Document passage

---*---

Re: [Turtle] Two formats from Andy Seaborne on 2011-03-03 (public-rdf-wg@w3.org from March 2011)

From: Andy Seaborne <andy.seaborne@epimorphics.com>
Date: Thu, 03 Mar 2011 11:18:33 +0000
To: Steve Harris <steve.harris@garlik.com>
CC: Richard Cyganiak <richard@cyganiak.de>, Sandro Hawke <sandro@w3.org>, nathan@webr3.org, RDF-WG <public-rdf-wg@w3.org>
Message-ID: <4D6F7909.808@epimorphics.com>
On 03/03/11 07:51, Steve Harris wrote:
> On 2011-03-02, at 22:13, Richard Cyganiak wrote:
>
>> On 2 Mar 2011, at 19:32, Sandro Hawke wrote:
>>> 2.  The first, our standard version of Turtle, should be very
>>> conservative, inside the space of nearly all existing turtle
>>> documents and software.
>>
>> +1
>>
>>> 3.  We should have a different syntax, with a different
>>> mime-type, for handling [GRAPHS] in a Turtle-like language.
>>>
>>> If that's true, the next big issue is whether this second syntax
>>> is (as Ivan proposed) just Turtle plus the minimum needed to
>>> handle extra graphs (TriG?), or whether (since we don't have
>>> nearly as much BC to worry about) we should take the opportunity
>>> to add some extra stuff here.

---*---

Extracted entries
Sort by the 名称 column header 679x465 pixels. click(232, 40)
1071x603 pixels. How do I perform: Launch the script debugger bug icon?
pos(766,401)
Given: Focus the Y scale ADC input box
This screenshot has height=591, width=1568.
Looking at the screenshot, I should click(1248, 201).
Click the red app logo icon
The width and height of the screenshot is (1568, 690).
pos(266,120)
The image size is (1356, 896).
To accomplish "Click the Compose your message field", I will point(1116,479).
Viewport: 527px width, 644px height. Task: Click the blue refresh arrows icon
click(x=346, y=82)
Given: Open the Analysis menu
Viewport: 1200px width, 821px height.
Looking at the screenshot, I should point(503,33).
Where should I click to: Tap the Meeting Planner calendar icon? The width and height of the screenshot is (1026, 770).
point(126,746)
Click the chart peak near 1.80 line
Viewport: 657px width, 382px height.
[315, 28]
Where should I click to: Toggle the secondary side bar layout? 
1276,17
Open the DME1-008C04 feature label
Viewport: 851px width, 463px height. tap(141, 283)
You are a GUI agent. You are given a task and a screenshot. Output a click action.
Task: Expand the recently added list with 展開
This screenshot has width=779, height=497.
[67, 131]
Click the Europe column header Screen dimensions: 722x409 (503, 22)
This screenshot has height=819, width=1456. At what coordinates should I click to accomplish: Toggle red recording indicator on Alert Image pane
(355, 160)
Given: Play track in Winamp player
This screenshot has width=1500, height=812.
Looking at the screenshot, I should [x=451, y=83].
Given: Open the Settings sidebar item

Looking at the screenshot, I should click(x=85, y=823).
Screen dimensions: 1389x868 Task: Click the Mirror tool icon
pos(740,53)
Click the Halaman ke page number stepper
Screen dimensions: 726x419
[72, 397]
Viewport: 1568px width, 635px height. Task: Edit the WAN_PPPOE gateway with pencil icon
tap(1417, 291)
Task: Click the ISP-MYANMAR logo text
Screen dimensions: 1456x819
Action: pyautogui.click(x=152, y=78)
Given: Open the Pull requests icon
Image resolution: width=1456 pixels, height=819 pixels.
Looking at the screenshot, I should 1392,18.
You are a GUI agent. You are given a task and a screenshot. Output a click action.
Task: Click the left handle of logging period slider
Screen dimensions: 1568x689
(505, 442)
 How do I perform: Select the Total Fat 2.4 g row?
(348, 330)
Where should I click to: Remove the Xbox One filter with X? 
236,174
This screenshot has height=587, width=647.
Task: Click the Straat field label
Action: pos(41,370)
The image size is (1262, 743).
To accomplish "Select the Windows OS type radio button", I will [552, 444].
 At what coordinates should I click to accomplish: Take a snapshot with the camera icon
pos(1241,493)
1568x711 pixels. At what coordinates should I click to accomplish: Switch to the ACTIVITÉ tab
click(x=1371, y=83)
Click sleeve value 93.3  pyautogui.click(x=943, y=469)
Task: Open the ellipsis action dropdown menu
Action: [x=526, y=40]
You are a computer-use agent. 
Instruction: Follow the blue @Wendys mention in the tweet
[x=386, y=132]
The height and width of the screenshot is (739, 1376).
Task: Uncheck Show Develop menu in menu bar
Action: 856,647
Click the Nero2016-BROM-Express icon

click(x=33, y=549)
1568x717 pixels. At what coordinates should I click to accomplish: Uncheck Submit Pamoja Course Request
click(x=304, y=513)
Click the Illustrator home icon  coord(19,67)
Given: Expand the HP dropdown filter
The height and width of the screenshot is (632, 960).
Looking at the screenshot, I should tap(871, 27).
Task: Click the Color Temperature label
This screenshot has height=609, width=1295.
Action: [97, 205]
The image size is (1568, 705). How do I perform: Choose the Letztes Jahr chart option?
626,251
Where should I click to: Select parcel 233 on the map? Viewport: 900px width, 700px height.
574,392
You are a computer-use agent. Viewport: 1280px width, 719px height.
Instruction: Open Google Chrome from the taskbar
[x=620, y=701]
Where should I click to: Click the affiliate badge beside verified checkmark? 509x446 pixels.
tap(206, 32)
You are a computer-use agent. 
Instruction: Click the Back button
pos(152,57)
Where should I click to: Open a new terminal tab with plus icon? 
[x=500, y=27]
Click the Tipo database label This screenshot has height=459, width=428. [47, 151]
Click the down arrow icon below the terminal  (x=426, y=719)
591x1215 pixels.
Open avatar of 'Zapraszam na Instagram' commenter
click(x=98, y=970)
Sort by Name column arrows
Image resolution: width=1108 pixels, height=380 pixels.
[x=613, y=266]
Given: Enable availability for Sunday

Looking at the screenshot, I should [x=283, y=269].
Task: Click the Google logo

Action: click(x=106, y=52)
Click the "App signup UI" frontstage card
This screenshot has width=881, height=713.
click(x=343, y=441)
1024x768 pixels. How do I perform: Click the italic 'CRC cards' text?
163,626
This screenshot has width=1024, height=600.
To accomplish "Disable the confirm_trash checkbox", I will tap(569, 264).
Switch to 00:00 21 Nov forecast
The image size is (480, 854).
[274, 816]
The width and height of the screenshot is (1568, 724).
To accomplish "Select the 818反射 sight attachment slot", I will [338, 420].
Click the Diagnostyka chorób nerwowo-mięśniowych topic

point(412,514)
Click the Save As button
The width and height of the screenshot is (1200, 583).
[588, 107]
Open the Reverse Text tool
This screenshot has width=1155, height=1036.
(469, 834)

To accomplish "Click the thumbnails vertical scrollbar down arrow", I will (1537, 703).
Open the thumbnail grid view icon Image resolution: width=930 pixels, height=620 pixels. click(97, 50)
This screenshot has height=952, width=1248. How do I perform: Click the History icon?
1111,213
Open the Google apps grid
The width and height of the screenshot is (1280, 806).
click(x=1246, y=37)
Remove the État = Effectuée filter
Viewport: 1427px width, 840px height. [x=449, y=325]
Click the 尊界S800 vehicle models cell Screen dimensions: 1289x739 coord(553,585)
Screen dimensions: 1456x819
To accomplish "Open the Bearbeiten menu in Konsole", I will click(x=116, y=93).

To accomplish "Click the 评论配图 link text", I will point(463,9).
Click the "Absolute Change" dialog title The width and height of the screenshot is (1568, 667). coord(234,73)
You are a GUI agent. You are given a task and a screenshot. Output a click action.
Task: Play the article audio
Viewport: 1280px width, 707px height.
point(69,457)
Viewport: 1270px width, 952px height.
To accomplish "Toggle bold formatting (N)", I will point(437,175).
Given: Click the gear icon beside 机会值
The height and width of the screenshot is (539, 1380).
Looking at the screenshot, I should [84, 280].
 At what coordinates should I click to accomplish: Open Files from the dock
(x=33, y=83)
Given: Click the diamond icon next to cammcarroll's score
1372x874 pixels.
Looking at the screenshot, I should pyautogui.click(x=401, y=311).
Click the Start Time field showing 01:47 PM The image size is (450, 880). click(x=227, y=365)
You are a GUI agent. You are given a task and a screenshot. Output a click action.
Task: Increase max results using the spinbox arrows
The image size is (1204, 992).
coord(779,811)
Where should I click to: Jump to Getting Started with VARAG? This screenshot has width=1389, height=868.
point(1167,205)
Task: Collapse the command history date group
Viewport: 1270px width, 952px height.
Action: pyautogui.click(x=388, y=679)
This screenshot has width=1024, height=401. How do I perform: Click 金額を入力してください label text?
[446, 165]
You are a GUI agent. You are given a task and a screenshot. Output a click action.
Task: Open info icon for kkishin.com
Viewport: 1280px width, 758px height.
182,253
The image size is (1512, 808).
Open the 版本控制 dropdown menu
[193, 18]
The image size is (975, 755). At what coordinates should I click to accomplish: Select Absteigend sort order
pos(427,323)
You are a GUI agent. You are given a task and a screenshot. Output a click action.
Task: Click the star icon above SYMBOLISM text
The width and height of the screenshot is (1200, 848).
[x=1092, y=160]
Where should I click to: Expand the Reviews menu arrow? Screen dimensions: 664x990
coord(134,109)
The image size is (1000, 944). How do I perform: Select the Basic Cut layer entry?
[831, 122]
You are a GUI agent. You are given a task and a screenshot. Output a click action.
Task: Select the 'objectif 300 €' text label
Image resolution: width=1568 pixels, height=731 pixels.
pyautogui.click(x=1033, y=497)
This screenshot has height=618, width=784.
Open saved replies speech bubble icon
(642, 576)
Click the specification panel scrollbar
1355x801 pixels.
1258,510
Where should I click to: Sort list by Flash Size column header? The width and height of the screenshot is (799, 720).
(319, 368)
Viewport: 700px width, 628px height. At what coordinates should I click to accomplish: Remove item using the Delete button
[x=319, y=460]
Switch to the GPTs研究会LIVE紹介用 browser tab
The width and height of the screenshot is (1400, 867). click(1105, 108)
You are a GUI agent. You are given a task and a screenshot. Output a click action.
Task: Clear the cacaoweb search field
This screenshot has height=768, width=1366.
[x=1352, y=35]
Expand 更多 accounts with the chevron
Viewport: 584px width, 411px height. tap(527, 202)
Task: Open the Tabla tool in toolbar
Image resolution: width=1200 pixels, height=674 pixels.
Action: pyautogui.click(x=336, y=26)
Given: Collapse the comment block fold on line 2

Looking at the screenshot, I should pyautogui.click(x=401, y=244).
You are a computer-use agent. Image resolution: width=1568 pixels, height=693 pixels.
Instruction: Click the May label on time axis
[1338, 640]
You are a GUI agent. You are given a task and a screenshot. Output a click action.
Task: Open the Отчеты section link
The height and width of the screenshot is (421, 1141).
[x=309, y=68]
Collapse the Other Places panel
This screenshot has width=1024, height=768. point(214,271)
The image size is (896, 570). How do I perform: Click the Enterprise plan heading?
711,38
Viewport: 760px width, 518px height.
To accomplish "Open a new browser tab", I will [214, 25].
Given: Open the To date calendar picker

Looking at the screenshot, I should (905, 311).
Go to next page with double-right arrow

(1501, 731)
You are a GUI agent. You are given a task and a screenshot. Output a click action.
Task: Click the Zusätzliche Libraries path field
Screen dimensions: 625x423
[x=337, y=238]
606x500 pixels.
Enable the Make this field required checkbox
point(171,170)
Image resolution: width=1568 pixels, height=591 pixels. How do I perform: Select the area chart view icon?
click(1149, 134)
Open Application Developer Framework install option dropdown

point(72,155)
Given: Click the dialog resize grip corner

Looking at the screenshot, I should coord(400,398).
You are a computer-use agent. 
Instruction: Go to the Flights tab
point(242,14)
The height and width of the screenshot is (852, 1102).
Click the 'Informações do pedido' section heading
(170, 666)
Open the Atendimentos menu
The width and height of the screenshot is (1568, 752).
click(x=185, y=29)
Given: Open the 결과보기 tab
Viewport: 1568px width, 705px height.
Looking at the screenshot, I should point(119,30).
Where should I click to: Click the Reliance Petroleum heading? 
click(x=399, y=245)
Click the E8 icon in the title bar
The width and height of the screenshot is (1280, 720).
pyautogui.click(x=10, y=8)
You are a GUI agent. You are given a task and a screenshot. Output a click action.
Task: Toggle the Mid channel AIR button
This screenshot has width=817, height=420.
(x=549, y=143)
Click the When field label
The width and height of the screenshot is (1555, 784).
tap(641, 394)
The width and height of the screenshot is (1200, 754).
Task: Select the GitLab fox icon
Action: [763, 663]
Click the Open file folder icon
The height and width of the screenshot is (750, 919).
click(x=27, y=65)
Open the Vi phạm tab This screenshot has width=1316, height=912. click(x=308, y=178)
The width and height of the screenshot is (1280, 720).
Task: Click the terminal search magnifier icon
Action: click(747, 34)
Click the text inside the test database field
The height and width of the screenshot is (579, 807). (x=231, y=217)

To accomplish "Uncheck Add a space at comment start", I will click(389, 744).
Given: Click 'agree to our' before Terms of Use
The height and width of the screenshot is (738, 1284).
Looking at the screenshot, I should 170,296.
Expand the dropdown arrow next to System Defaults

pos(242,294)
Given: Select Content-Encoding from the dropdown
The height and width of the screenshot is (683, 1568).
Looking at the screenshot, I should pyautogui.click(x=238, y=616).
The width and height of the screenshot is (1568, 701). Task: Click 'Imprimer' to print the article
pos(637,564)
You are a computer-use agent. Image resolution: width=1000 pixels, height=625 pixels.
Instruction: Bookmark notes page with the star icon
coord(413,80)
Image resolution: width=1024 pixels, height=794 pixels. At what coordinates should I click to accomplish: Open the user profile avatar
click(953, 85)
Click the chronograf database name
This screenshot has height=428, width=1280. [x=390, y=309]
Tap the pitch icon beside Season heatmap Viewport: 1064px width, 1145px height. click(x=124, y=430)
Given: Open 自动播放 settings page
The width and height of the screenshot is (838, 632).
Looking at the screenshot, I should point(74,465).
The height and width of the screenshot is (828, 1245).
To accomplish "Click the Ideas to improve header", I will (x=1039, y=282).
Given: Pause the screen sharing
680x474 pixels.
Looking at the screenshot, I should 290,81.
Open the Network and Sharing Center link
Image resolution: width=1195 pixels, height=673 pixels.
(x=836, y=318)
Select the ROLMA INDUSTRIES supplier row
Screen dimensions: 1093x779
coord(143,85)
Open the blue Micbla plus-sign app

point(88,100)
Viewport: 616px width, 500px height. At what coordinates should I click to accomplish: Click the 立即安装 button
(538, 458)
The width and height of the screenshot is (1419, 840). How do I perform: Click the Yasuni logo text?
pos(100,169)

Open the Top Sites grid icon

---*---

Required task
Write out the mailing-list message on Turtle formats above word for word, from "Re: [Turtle] Two" to "documents and software.".

Final result
Re: [Turtle] Two formats from Andy Seaborne on 2011-03-03 (public-rdf-wg@w3.org from March 2011)

From: Andy Seaborne <andy.seaborne@epimorphics.com>
Date: Thu, 03 Mar 2011 11:18:33 +0000
To: Steve Harris <steve.harris@garlik.com>
CC: Richard Cyganiak <richard@cyganiak.de>, Sandro Hawke <sandro@w3.org>, nathan@webr3.org, RDF-WG <public-rdf-wg@w3.org>
Message-ID: <4D6F7909.808@epimorphics.com>
On 03/03/11 07:51, Steve Harris wrote:
> On 2011-03-02, at 22:13, Richard Cyganiak wrote:
>
>> On 2 Mar 2011, at 19:32, Sandro Hawke wrote:
>>> 2.  The first, our standard version of Turtle, should be very
>>> conservative, inside the space of nearly all existing turtle
>>> documents and software.